Theo Knoll runs to explore and to think. Every morning, before most of his fellow travelers have stirred from bed and the heat of the Costa Rican day begins to build, Theo dons running shoes and sets out to explore his surroundings. He has seen things that no one else in the group has seen: A rickety wooden footbridge spanning a river. A herd of cows blocking the road, through which he wades carefully. The rising sun burning early morning mist from the treetops, while mountains on the horizon cast shadows that keep half the landscape in darkness. As he runs, lost in motion, he mulls his experiences here in Costa Rica, a country radically different from his native Idaho.
“It’s different than just sitting and thinking and reflecting because you’re also doing something at the same time,” Theo said. “To some extent, you can just get lost in what you’re doing, your movement.”
Theo, short for Theodore, is 17. He is one of a small group of high school students exploring Costa Rica this summer with The Experiment in International Living, a World Learning program that has introduced young people to foreign cultures since 1932. Over the course of four weeks, Theo and his companions live with host families, work on service projects, learn about sustainability, and sample the enormous diversity of this small, Central American country.
The trip is no luxury tour. The Experiment introduces travelers to everyday Costa Ricans (or “Ticos,” as they call themselves) and asks Experimenters to live as the locals do. Sometimes that means days without WiFi or hot showers, as well as closer proximity to nature—including Costa Rica’s rich assortment of wild animals—than many Americans are accustomed to.
Yet, none of this fazes Theo, who spends much of his time at home outdoors. A Boy Scout and an athlete, he skis in the winter and tubes down the Boise River in the summer. And of course, he runs long distances throughout the year. Part of the reason he chose Costa Rica was for the time he would spend outside, close to nature. Another factor was his desire to experience something wholly different from his home, yet still accessible enough to penetrate and learn from the culture. With four years of Spanish under his belt, Theo reasoned that he would be able to converse with Costa Ricans in their own language, which would be vital during the program’s two-week homestay with a Costa Rican family.
Theo’s intuition turned out to be right—his Spanish, though still far from perfect, helped him to bond with his host family. During the group’s two weeks in the small, southern Costa Rican community of La Palma, each traveler moved into a different family home, only reconvening to work on a service project and for group excursions. For many, the homestay was their first time in a foreign country without the constant support of other Americans, and Theo rose to the challenge.
Theo dubbed his first few days with the family the era of “no entiendos”—”I don’t understand.” But soon he was chatting with his homestay mom, finding that he could understand her Spanish even when he lacked a ready reply. He went fishing with his 15-year-old homestay brother, one of four siblings, and they laughed together about their terrible catch. The family’s oldest daughter, a 20-year-old enrolled in a local college, spoke enough English to smooth over the occasional communication hiccup.
Going on The Experiment has become something of a tradition within Theo’s family. His aunt traveled to India with The Experiment during the 1980s and returned having made friendships with her fellow travelers that endure to this day. Some three decades later, she is still in touch with her Indian host family. Next, Theo’s cousin traveled to Argentina. Then his sister went to Brazil.
When it was his turn, Theo turned his eyes toward a program that would satisfy his interest in sustainability and biodiversity. The group’s time at the El Campanario biological research station, deep in the Costa Rican rainforest, brought home how wasteful US habits can be. El Campanario recycles much of its water, which made Theo reconsider the long showers he takes at home. The station’s efforts to reduce its trash output prompted him to think about how Americans forget their waste as soon as they pitch it away, rarely considering that “away” is a real place. He noticed that his homestay family unplugged lights and fans whenever they left the house to save the small amounts of electricity that appliances use, even turned off.
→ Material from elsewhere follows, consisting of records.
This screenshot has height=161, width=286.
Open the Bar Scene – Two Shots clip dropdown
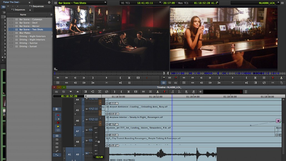(105, 3)
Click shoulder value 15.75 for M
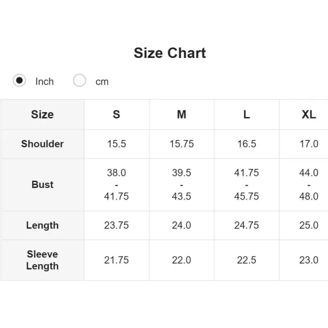The height and width of the screenshot is (328, 328). 181,144
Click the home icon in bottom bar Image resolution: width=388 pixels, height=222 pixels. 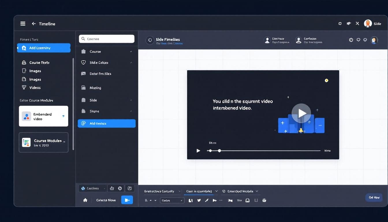(85, 200)
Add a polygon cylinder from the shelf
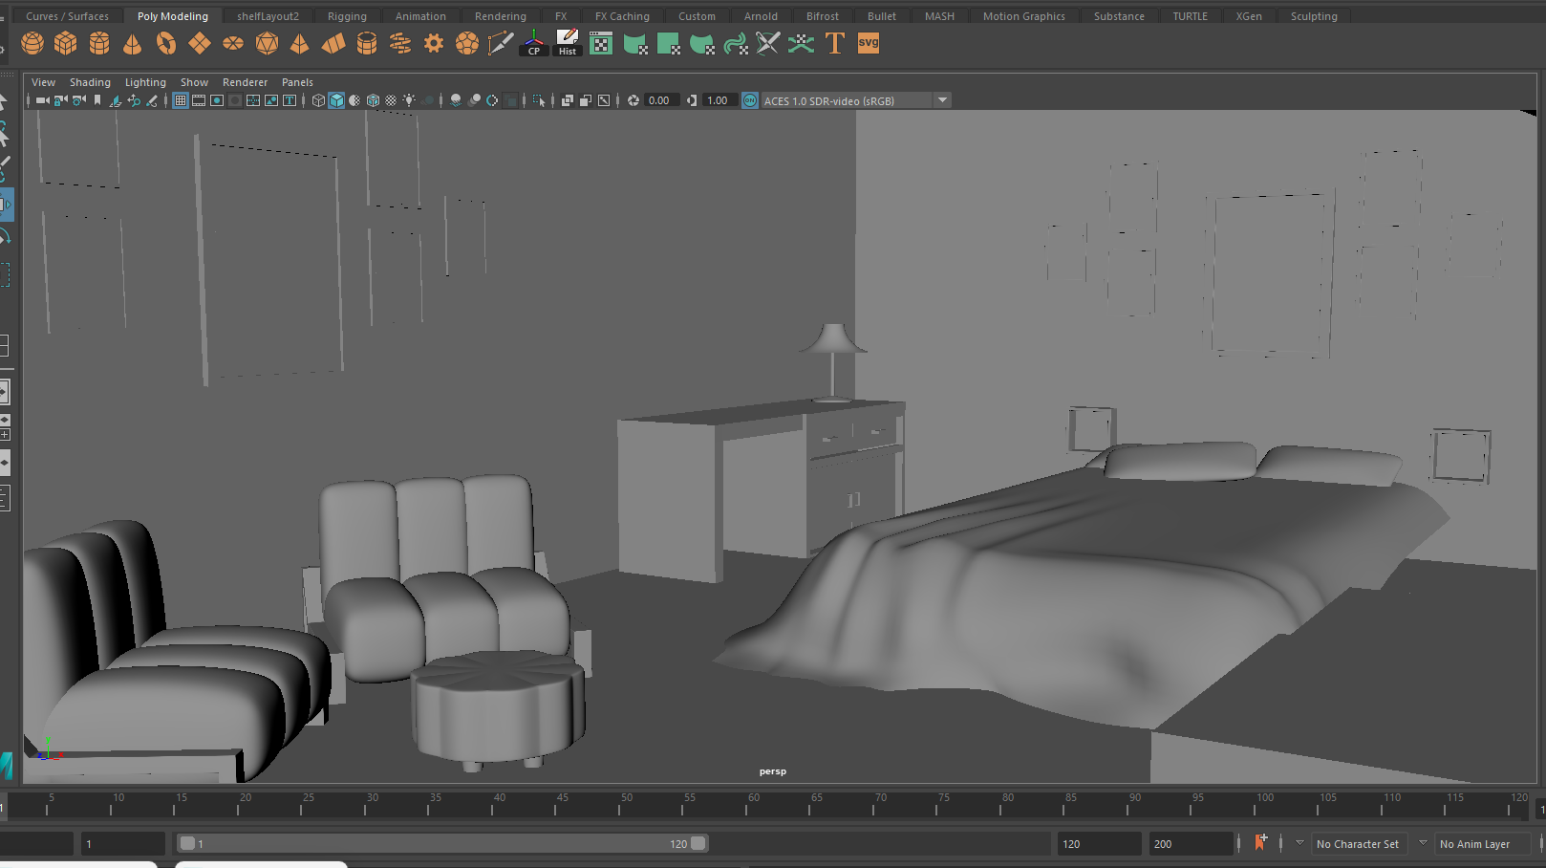The width and height of the screenshot is (1546, 868). coord(99,43)
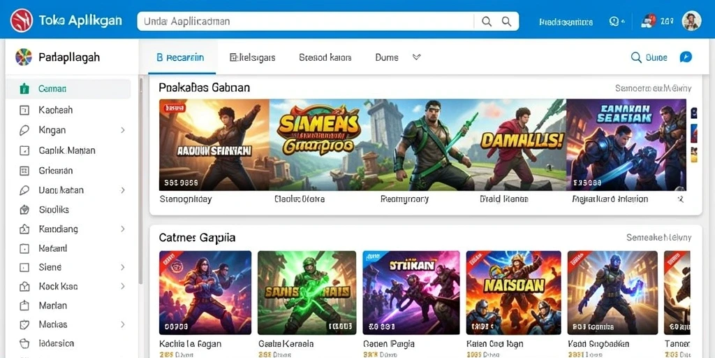Click see-all link beside Catmes Gapiia
Viewport: 715px width, 358px height.
pos(659,238)
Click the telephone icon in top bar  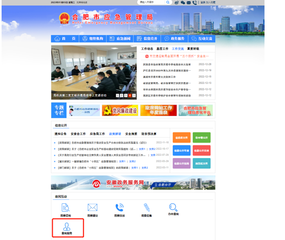[195, 2]
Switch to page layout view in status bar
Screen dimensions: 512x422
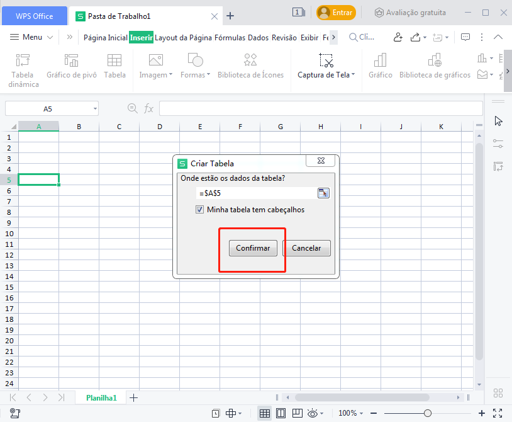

“That made me more conscious about the trash I produce and the fact that it does in fact go somewhere,” Theo said. “It’s not some magical process.”
Theo’s time in Costa Rica has led him to think more expansively about what kind of life he wants for himself—to realize that, throughout the world, there are so many more options than the traditional US model of high school to college, college to job, and job to family.
“Traveling does increase your perspectives, and it also makes you notice things that before you didn’t see,” Theo said.
“You see life here, and you start to think that it’s not all just one, self-prescribed route. It can be anything you want. I think that’s important to reflect on, and I think The Experiment does a good job because it gets us when we can still make a change.”